--- Begin Exercise materials ---

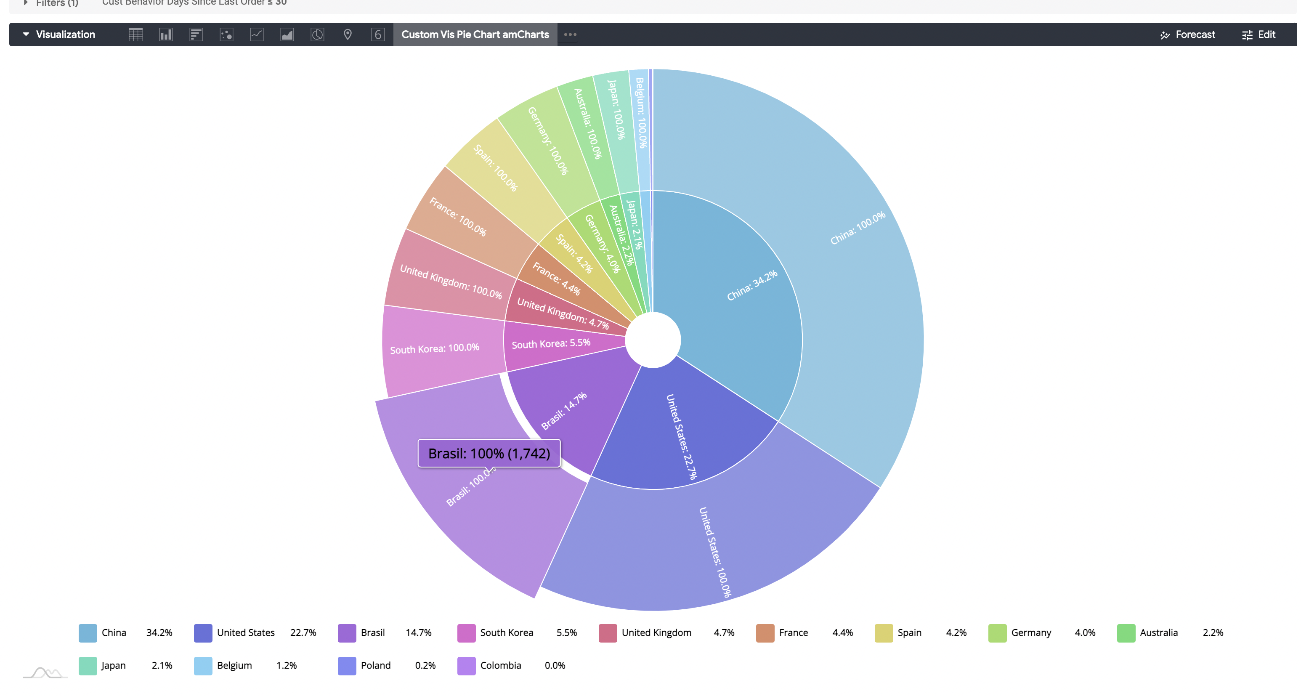1301x696 pixels.
Task: Toggle China off in the legend
Action: (x=113, y=633)
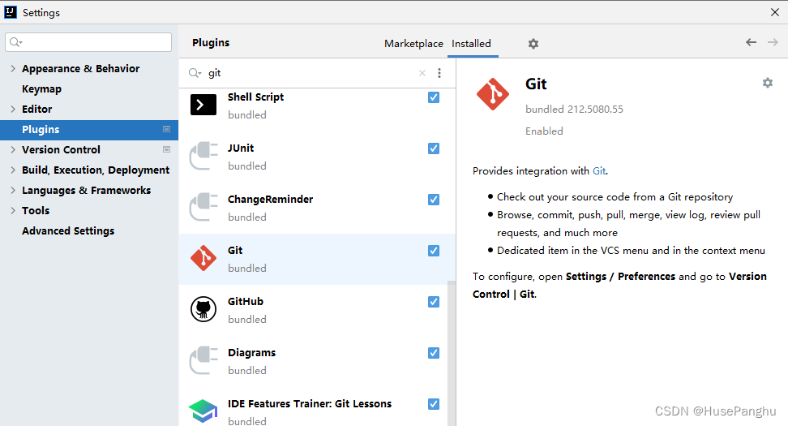Open the gear menu in Git details panel
The width and height of the screenshot is (788, 426).
[x=767, y=83]

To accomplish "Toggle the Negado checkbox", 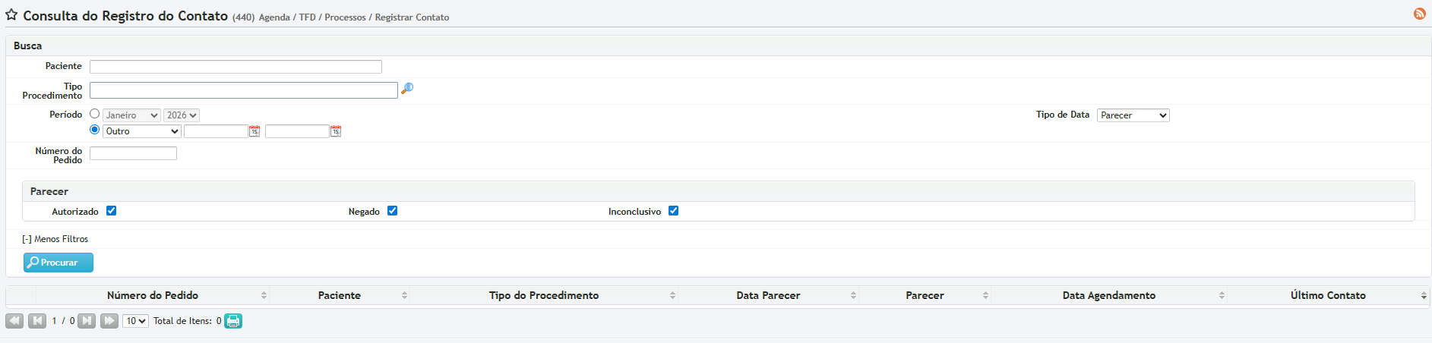I will point(393,211).
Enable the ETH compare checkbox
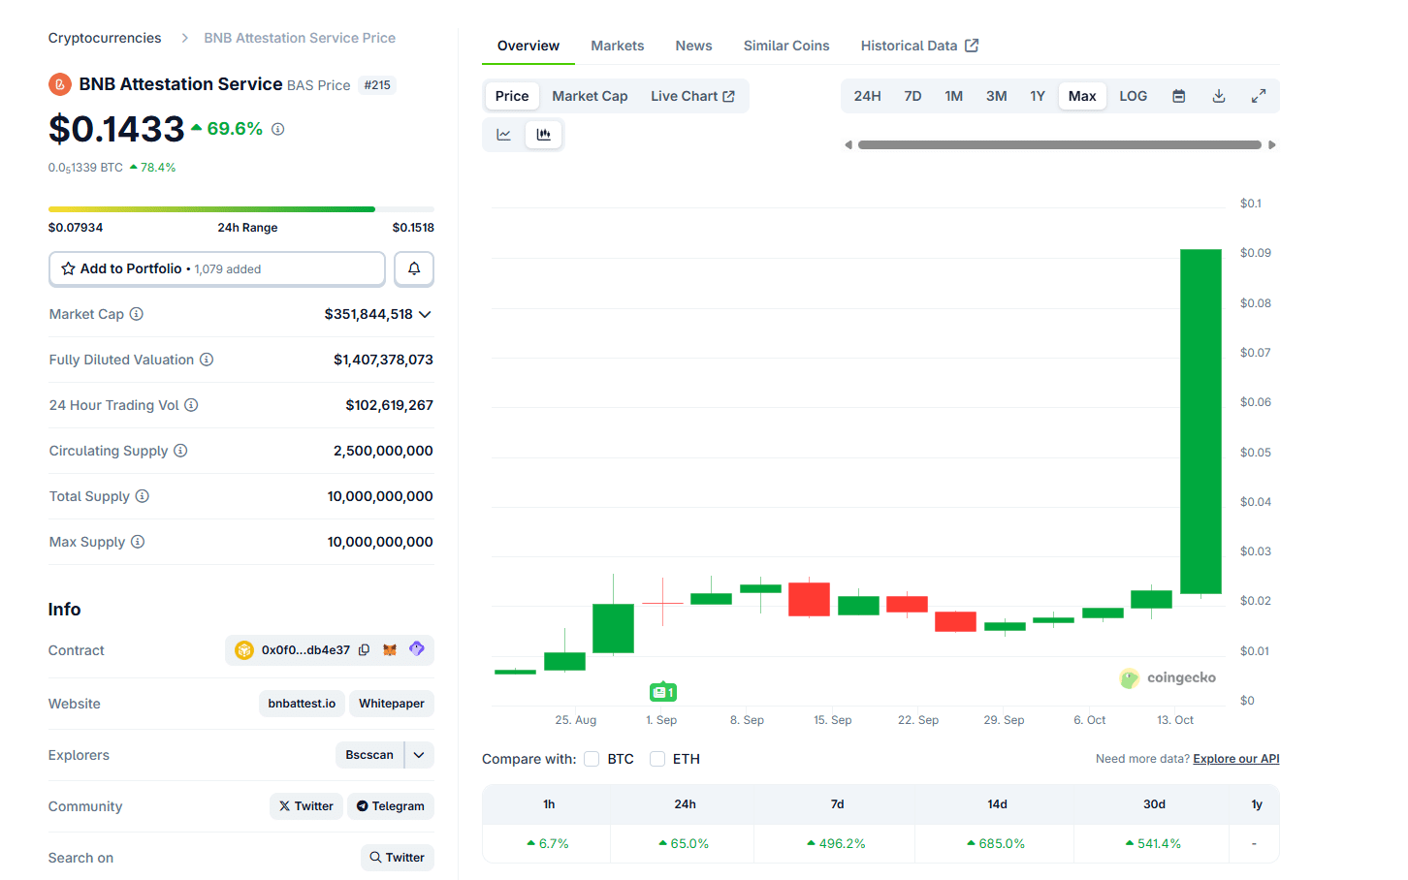The height and width of the screenshot is (880, 1408). [x=657, y=759]
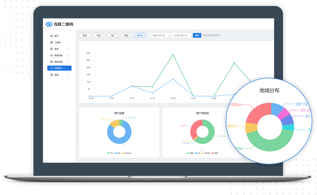
Task: Expand the 二维码 submenu chevron
Action: (67, 43)
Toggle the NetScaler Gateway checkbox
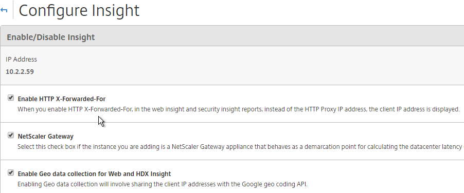464x193 pixels. tap(11, 135)
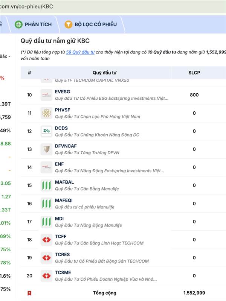Click the DFVNCAF shield logo
This screenshot has height=301, width=226.
pos(46,149)
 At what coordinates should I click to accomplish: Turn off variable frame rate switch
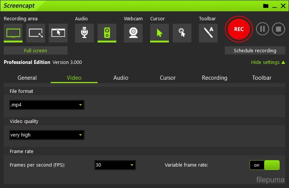[x=265, y=165]
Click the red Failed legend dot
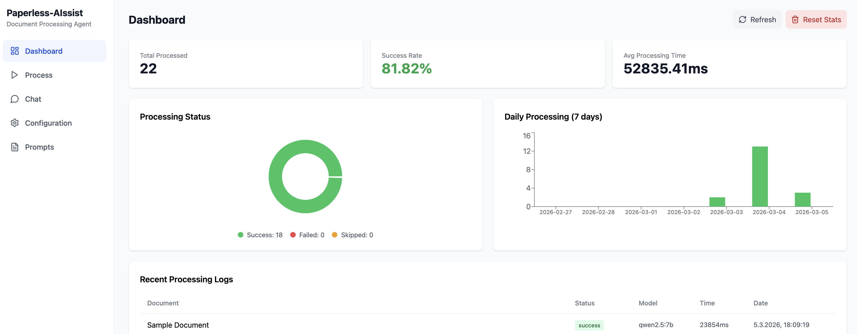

--- End Exercise materials ---

▶ [Your objective] Rewrite the part of the material that opens with the line containing "At what coordinates" and runs through the end of the material, changing "legend dot" to "legend marker" and keeping everything else the same. Leave the pictures out of your answer.

▶ [Solution below]
 At what coordinates should I click to accomplish: Turn off variable frame rate switch
[x=265, y=165]
Click the red Failed legend marker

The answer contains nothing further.